Provided records:

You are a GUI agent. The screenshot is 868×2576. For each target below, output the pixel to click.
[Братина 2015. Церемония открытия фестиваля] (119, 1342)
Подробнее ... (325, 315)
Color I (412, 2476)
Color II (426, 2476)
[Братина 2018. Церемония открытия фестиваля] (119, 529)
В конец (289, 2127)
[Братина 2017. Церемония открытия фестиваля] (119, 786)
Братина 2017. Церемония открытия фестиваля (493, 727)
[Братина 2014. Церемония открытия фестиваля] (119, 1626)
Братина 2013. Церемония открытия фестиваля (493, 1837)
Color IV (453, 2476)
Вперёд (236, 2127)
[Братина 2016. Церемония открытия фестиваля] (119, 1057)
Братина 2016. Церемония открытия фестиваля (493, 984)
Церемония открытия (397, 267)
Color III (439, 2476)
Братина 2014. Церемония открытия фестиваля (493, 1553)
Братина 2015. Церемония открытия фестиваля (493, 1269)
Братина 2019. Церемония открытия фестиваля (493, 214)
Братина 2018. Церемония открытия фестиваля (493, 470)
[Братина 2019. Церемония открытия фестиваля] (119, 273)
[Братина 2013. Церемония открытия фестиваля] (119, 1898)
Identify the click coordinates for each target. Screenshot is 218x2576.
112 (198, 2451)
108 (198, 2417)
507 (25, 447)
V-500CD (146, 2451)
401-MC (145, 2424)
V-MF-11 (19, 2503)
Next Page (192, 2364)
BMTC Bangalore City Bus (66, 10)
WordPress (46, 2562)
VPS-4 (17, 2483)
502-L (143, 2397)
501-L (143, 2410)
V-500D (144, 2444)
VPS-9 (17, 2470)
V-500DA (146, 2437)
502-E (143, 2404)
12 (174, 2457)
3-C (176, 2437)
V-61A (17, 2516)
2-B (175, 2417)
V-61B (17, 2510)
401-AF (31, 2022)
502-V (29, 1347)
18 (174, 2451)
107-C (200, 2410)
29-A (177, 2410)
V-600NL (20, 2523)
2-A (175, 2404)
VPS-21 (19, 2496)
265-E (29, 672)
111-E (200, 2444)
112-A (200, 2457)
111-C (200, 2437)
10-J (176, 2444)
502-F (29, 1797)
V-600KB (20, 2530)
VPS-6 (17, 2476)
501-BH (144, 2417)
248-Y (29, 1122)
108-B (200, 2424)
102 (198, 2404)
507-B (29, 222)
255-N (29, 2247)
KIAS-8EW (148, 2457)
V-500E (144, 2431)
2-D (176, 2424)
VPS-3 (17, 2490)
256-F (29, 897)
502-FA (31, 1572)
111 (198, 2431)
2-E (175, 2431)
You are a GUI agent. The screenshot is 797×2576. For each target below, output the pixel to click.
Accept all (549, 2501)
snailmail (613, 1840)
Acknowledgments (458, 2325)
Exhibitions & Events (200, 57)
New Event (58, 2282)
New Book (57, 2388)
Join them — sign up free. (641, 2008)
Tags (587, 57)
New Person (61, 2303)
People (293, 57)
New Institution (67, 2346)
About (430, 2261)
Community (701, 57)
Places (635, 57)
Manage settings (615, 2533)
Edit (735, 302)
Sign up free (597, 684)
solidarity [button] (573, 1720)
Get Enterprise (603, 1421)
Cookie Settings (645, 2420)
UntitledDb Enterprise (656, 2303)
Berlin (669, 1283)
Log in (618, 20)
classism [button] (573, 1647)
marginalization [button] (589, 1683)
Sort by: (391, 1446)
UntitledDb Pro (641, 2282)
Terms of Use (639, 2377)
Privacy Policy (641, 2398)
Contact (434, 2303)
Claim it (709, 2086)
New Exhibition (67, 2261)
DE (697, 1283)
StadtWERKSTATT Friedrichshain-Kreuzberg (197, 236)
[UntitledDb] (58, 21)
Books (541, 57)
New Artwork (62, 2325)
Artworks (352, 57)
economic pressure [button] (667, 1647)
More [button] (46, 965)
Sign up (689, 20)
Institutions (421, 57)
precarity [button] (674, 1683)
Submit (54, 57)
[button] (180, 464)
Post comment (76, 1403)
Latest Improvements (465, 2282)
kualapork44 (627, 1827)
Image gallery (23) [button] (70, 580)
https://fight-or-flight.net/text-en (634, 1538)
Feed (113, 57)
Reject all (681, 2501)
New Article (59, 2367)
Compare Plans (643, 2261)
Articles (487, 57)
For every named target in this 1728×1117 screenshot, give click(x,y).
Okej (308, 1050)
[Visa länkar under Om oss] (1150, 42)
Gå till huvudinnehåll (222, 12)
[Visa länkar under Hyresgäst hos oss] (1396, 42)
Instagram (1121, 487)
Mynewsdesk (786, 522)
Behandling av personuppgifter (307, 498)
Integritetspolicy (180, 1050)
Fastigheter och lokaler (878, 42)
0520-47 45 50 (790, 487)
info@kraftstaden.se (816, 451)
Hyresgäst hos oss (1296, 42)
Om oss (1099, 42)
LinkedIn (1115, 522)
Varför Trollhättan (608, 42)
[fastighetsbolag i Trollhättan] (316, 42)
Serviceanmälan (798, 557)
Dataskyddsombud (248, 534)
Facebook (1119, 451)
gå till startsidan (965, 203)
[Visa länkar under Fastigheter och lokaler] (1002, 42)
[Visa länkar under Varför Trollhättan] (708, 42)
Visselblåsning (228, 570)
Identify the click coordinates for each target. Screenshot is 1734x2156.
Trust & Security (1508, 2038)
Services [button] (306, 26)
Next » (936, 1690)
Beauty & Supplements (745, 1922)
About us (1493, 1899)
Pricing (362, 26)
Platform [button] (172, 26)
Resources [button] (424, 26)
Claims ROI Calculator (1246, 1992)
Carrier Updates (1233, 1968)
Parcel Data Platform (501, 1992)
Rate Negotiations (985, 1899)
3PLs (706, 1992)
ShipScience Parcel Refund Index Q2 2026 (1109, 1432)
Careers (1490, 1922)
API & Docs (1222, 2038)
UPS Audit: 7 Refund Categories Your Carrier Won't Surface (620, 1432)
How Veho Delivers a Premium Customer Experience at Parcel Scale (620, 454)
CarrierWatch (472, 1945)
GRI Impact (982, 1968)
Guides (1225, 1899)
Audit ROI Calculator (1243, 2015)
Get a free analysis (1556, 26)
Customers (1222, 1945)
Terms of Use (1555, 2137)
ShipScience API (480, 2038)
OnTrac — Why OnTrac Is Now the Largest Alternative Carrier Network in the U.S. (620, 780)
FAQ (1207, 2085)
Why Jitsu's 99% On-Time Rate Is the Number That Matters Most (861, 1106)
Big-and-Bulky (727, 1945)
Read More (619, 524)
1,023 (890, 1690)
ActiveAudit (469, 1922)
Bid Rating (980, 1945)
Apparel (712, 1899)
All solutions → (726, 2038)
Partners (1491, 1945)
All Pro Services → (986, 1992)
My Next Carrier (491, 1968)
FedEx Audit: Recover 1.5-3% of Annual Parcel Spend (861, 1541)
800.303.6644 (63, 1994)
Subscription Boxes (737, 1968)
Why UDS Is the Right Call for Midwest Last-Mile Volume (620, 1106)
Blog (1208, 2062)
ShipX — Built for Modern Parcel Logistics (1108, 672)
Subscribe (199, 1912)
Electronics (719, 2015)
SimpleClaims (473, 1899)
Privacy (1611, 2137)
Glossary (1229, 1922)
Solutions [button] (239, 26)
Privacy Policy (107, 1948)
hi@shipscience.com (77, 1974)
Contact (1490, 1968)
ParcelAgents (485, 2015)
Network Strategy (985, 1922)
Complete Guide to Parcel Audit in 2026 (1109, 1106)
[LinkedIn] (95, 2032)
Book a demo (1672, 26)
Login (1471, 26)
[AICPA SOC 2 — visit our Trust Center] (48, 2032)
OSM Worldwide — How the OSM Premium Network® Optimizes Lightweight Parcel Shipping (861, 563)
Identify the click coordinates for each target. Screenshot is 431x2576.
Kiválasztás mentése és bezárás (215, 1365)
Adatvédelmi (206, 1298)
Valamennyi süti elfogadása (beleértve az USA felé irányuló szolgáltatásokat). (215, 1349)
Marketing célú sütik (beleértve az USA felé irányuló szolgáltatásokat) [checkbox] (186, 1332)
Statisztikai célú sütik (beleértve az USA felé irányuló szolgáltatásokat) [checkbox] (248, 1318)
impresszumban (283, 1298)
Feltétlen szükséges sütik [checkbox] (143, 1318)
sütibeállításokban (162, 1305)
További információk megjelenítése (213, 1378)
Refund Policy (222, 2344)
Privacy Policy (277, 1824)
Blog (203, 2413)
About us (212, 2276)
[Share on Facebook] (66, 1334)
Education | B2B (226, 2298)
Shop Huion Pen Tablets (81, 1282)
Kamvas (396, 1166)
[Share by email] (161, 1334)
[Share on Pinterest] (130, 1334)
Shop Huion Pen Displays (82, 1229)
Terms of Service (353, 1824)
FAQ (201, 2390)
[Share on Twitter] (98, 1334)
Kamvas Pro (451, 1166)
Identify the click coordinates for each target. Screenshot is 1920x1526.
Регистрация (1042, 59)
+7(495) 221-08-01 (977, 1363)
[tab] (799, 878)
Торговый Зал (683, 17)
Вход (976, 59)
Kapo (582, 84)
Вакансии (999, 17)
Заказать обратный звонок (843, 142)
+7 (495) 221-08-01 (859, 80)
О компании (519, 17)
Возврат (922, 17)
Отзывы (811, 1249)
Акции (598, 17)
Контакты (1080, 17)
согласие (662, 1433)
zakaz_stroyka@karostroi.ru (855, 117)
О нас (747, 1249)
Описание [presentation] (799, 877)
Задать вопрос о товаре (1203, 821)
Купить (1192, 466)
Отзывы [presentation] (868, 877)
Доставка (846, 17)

What you need to do: Output the data exactly, from the first line through the line that holds "111 (198, 2431)", so that no later line appears.

Your solution:
You are a GUI agent. The screenshot is 868×2576. For each target below, output the pixel to click.
[Братина 2015. Церемония открытия фестиваля] (119, 1342)
Подробнее ... (325, 315)
Color I (412, 2476)
Color II (426, 2476)
[Братина 2018. Церемония открытия фестиваля] (119, 529)
В конец (289, 2127)
[Братина 2017. Церемония открытия фестиваля] (119, 786)
Братина 2017. Церемония открытия фестиваля (493, 727)
[Братина 2014. Церемония открытия фестиваля] (119, 1626)
Братина 2013. Церемония открытия фестиваля (493, 1837)
Color IV (453, 2476)
Вперёд (236, 2127)
[Братина 2016. Церемония открытия фестиваля] (119, 1057)
Братина 2016. Церемония открытия фестиваля (493, 984)
Церемония открытия (397, 267)
Color III (439, 2476)
Братина 2014. Церемония открытия фестиваля (493, 1553)
Братина 2015. Церемония открытия фестиваля (493, 1269)
Братина 2019. Церемония открытия фестиваля (493, 214)
Братина 2018. Церемония открытия фестиваля (493, 470)
[Братина 2019. Церемония открытия фестиваля] (119, 273)
[Братина 2013. Церемония открытия фестиваля] (119, 1898)
Identify the click coordinates for each target. Screenshot is 218x2576.
112 (198, 2451)
108 (198, 2417)
507 (25, 447)
V-500CD (146, 2451)
401-MC (145, 2424)
V-MF-11 (19, 2503)
Next Page (192, 2364)
BMTC Bangalore City Bus (66, 10)
WordPress (46, 2562)
VPS-4 (17, 2483)
502-L (143, 2397)
501-L (143, 2410)
V-500D (144, 2444)
VPS-9 (17, 2470)
V-500DA (146, 2437)
502-E (143, 2404)
12 (174, 2457)
3-C (176, 2437)
V-61A (17, 2516)
2-B (175, 2417)
V-61B (17, 2510)
401-AF (31, 2022)
502-V (29, 1347)
18 (174, 2451)
107-C (200, 2410)
29-A (177, 2410)
V-600NL (20, 2523)
2-A (175, 2404)
VPS-21 (19, 2496)
265-E (29, 672)
111-E (200, 2444)
112-A (200, 2457)
111-C (200, 2437)
10-J (176, 2444)
502-F (29, 1797)
V-600KB (20, 2530)
VPS-6 (17, 2476)
501-BH (144, 2417)
248-Y (29, 1122)
108-B (200, 2424)
102 (198, 2404)
507-B (29, 222)
255-N (29, 2247)
KIAS-8EW (148, 2457)
V-500E (144, 2431)
2-D (176, 2424)
VPS-3 (17, 2490)
256-F (29, 897)
502-FA (31, 1572)
111 (198, 2431)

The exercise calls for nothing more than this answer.